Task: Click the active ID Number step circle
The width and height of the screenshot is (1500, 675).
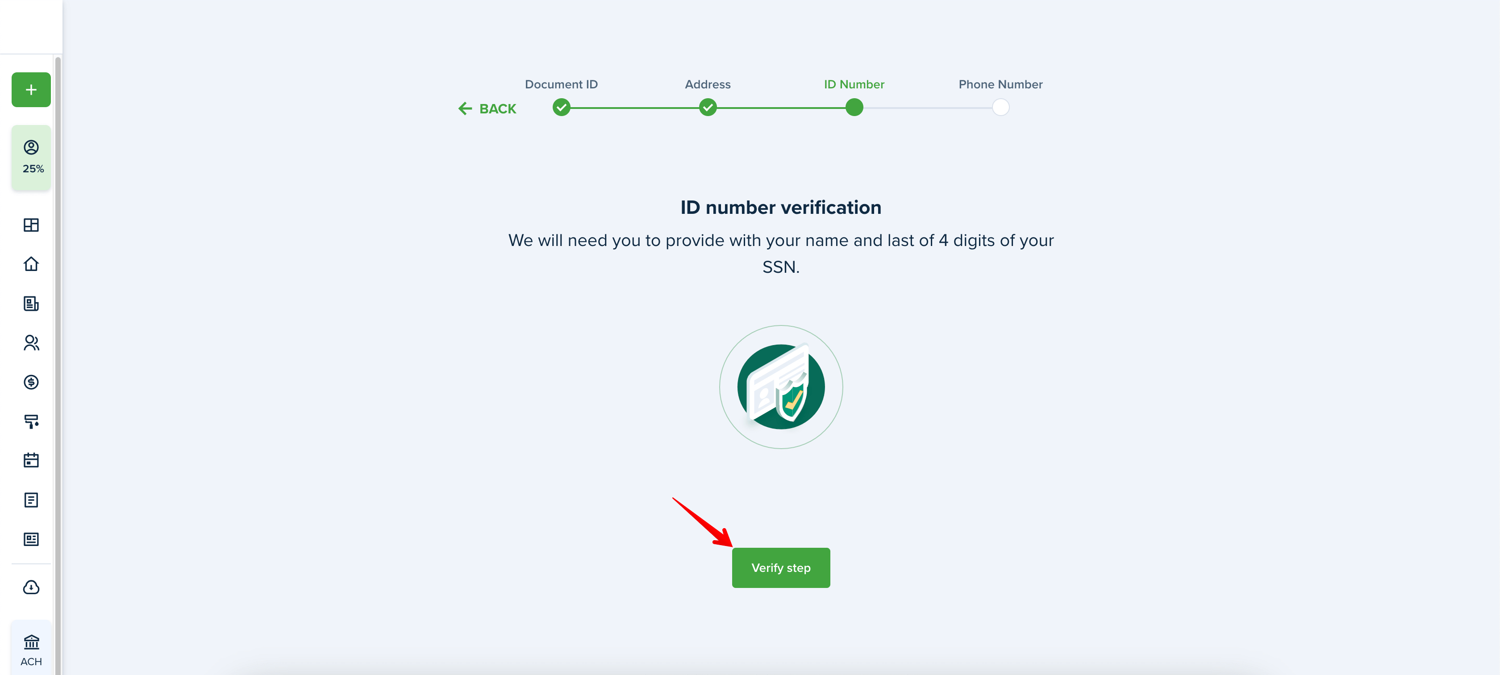Action: pos(854,107)
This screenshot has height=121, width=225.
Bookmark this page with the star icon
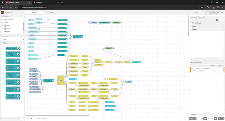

------------------------------------------------------------------------

§ Task prompt
Once the pictures are removed, print all the remaining data exactly as it stands.

§ Result of the task
Task: Click the active ID Number step circle
The width and height of the screenshot is (1500, 675).
Action: pos(854,107)
This screenshot has height=121, width=225.
Bookmark this page with the star icon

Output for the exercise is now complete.